At the Jaipur Lit Fest

I attended the Jaipur Literature Festival for the first time in January 2020. Not for all the five days, just for a day or so. It was exactly what I had been told it would be. Crowded, energising, exciting, festive...

I was there on a Sunday and the Diggi Palace venue was packed. The previous day I had been at JBM (Jaipur BookMark) at the same venue but hadn't attended any JLF sessions.

The discourses on politics like one where Rajdeep Sardesai and Sachin Pilot were spewing forth their contradictory opinions were the most crowded with deafening cheers for nothing in particular. The Front Lawn venue had
sessions with the most celebs on stage. Shashi Tharoor for instance.

Rajdeep Sardesai talking about democracy.


Session after session!
There was a discussion on "Negotiating the male space in contemporary fiction" which threw up some insights. Roshan Ali, Arunava Sinha, Perumal Murugan and Hansda Sowvendra Shekhar were in conversation with Manasi Subramanian. One thing stuck with me. Apparently, male authors portray the male baddies very differently from the way women authors portray the male baddies. The women tend to talk about the bad guy's attitude to women while the men often ignore that aspect. Something to mull over!

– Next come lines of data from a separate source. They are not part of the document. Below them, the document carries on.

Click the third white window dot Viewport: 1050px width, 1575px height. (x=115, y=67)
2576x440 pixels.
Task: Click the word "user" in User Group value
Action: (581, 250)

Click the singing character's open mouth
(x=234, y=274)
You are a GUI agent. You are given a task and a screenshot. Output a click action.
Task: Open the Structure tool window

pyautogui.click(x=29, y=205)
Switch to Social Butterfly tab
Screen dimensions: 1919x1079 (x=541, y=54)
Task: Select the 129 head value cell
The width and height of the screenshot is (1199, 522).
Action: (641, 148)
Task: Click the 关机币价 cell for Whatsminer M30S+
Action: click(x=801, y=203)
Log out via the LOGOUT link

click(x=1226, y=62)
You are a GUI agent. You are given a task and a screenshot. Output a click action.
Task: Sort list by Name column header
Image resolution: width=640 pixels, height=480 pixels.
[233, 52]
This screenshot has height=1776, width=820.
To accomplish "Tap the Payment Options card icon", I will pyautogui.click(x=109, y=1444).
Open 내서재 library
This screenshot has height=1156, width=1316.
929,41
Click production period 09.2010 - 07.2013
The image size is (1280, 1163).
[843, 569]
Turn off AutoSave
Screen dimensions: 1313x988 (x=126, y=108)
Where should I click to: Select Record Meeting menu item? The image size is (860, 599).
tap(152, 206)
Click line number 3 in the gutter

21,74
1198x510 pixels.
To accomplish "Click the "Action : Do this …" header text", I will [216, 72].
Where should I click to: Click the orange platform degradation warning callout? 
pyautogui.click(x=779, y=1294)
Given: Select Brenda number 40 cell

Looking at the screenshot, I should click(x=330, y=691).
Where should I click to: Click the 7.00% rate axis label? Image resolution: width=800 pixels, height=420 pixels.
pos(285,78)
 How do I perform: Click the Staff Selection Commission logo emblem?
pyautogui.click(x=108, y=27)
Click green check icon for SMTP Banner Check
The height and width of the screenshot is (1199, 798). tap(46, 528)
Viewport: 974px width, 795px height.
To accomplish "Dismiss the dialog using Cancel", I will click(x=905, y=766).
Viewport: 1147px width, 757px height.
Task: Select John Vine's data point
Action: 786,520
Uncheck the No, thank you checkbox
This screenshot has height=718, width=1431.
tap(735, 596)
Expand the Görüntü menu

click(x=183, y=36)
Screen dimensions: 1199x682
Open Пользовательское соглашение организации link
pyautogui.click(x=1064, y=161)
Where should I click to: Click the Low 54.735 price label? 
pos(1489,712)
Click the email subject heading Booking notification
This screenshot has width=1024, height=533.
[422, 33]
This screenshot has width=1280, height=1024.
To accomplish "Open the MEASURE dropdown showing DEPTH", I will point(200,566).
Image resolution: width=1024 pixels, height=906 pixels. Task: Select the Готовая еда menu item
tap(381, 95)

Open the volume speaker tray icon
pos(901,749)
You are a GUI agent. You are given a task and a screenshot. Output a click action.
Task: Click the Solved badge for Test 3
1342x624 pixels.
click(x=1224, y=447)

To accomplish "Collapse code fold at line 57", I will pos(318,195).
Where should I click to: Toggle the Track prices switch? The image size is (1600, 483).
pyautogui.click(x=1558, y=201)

Not all the sessions were equally interesting. There was this one session about Travel and it was yawn-worthy. Katie Hickman, Howard Jacobson, Elizabeth Gilbert, Peter Hessler and Suketu Mehta were supposed to be in conversation with William Dalrymple. Actually, there was no conversation –  disappointing. I don't know what I was expecting but I wasn't expecting a book reading. The session had the 6 authors reading from their books one after another. No discussion about what travel writing is all about. Sure, I enjoyed Suketu Mehta's reading but the others were...well....dull.

The storytelling session at Samvad, basically interactive theatre, brought to life stories of 55 adults from rural and urban Rajasthan and Madhya Pradesh and it was real, not esoteric. I loved it.

The food was great. Yummy chola tikki, gur para and chaat. Ice-cream wasn't bad either and I liked the thick chai too. There was a whole matka of chai without sugar. I love tea but I hate it sweet.

I overheard Annie Zaidi smiling about youngsters competing with each other to take selfies with authors.

I gifted a couple of copies of my books to the right people (hopefully).

I caught up with a few friends but it was so crowded that I just wanted to go back to the homestead where I was putting up.

JLF was a treat even if it was for a day. Hopefully one of these days it will happen again for me.